Sevgi dolu Babacigim,
katilamadigim konferansiniz yine tüm güzelliklerle, feyizlerle baslamis ve bitmistir, eminim. Kendimi hergün gönülsohbetleri sitesi ile teselli ediyor, verdiginiz yanitlardan kendime bir pay cikarmaya bakiyorum.
Hepimiz ara ara benzer sorunlarla genelde isyerinde, aile arasinda, ya da benzeri karsilasiyor, bir an bedbahtliga kapiliyor, size danisiyoruz. Siz genel itibari ile tüm bu olaylarin pilin negatif kismi oldugunu ve bunun olmasinin dogal oldugunu ifade ediyorsunuz.
Hikaye bu ya.. Sanki bu konuya cok uyuyor..
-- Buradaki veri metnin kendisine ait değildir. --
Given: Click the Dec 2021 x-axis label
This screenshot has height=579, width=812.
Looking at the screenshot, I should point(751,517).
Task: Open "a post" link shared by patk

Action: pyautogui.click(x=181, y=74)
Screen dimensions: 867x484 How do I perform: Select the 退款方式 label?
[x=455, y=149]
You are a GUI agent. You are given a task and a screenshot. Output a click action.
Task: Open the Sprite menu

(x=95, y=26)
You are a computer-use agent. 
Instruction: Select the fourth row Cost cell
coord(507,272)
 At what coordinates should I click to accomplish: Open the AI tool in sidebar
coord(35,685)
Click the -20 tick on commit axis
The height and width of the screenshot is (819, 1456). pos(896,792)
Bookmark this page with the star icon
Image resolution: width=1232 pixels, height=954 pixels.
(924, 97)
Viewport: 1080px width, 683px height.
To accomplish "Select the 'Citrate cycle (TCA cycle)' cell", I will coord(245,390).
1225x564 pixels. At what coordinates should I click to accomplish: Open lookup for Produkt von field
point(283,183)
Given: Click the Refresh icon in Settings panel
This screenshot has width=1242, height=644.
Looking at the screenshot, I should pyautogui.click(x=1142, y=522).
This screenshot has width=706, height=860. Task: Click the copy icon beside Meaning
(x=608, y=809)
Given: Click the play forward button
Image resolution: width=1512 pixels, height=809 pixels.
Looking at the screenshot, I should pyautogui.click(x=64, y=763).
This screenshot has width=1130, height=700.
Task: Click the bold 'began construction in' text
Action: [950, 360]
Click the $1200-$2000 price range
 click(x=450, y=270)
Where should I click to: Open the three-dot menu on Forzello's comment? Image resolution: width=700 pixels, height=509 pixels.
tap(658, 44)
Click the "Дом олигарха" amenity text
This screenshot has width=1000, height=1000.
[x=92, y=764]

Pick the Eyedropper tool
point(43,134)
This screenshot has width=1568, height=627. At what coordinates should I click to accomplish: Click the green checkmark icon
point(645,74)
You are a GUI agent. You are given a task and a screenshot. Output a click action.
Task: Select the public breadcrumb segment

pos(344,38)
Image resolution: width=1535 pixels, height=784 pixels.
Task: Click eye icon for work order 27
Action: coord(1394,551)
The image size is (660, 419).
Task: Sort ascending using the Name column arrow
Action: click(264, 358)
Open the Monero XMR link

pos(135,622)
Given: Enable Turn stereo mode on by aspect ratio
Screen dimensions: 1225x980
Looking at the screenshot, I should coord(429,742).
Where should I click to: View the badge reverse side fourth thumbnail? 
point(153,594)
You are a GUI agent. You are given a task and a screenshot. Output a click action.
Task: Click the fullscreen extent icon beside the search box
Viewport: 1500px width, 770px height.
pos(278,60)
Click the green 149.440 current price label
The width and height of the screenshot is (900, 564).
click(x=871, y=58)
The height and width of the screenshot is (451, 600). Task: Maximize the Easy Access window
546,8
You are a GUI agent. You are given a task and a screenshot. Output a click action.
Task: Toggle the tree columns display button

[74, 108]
Iki kardes varmis. Bunlardan biri daga cekilerek, riyazat ve halvetle ermis ve keramet derecesine de varinca koyunlarinin sütünü mendiline koyarak sehirde ayakkabicilik yapan kardesinin dükkanina gelmis ve sütü duvarda bir civiye asmis.Esnaflik bu ya, ayaginin ölcünü aldirmak üzere iceri bir kadin girmis. Baska bir isle mesgul olan ayakkabici, keramet sahibi kardesine: Sunun bir ölcüsünü aliver! Demis.
Demis ve öteki de ise koyulmus ama kadinin bacaklarina hissiz kalamayinca, mendil icinde asili duran süt, şırrr deyip akivermis. O zaman ayakkabici: dagda ermek bu kadar olur, is bunları göre göre ermektir, diyerek kendi mendiline mangaldaki atesi bosaltarak akan sütün yanina asmis...
Ainesi istir kisinin lafa bakilmaz
Kisinin görünür rütbei akli eserinde
diyerek en güzel yorumlari Sevgili Babacigima birakiyorum.
Hürmetle, hasretle, ellerinizden öperim.